Article 1er I : Transformation de l’aide médicale d’État en aide médicale d’urgence

Le Sénat propose de transformer l’AME en « aide médicale d’urgence », avec plusieurs restrictions :

  • La prise en charge ne serait possible que pour les situations de santé les plus graves
  • Le financement des soins pourra être recouvré auprès des personnes « tenues à l’obligation alimentaire » (enfants, petits-enfants, arrière-petits-enfants, parents, grands-parents, arrière-grands-parents, gendres et belle-fille)

Article 1er J : Exclusion des étrangers en situation irrégulière des réductions tarifaires accordées par les autorités de transport aux personnes à faibles revenus.

Cet inventaire de tous les articles proposés dans la réforme démontre clairement que ce projet présente un réel danger pour les droits des étrangers.

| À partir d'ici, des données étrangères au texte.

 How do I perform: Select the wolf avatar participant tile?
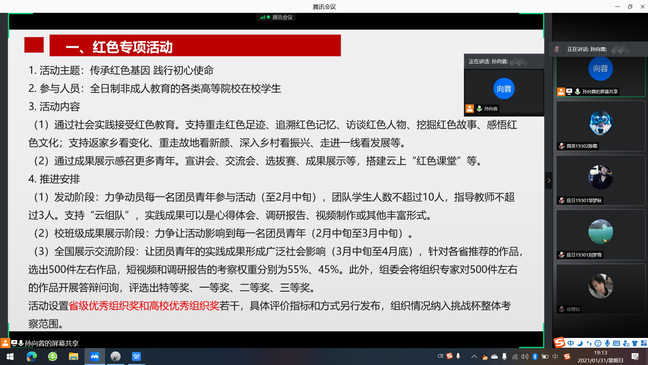pos(600,126)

La proposition initiale du Gouvernement était déjà inquiétante, et les sénateurs sont entrés dans une surenchère répressive assez ahurissante. L’Assemblée nationale devrait être moins outrancière, mais il ne faut pas oublier que l’extrême-droite dispose de 87 sièges et va probablement surenchérir aussi.

Elisabeth Borne s’étant engagé à ne plus utiliser le 49.3, hors loi financière, il est à craindre que le Gouvernement, pour s’assurer de faire passer ces mesures, ne soit « obligés » d’accepter certaines mesures les plus négatives et de supprimer les quelques mesures qui laissaient entrevoir de potentielles avancées, pourtant déjà très minces. Tout ceci est donc très inquiétant et appelle à une mobilisation importante afin d’essayer de contrer ce projet de réforme. Demander aux parlementaires de déposer des amendements afin de réduire la nocivité des mesures semble vain, l’objectif est d’obtenir un retrait du projet global (ou des différents textes s’ils sont scindés en plusieurs propositions).

A noter que la mobilisation pour contrer cette réforme française ne sera qu’une étape. La réforme de la loi européenne, désignée comme le « Pacte européen sur la migration et l’asile », s’annonce extrêmement restrictive. Les discussions sont en cours et s’enlisent depuis des années, mais l’objectif initial était d’arriver à une adoption début 2024. Même si cet objectif semble difficilement tenable, il faut s’attendre à une reprise des discussions sous peu, d’où une vigilance nécessaire également au niveau européen.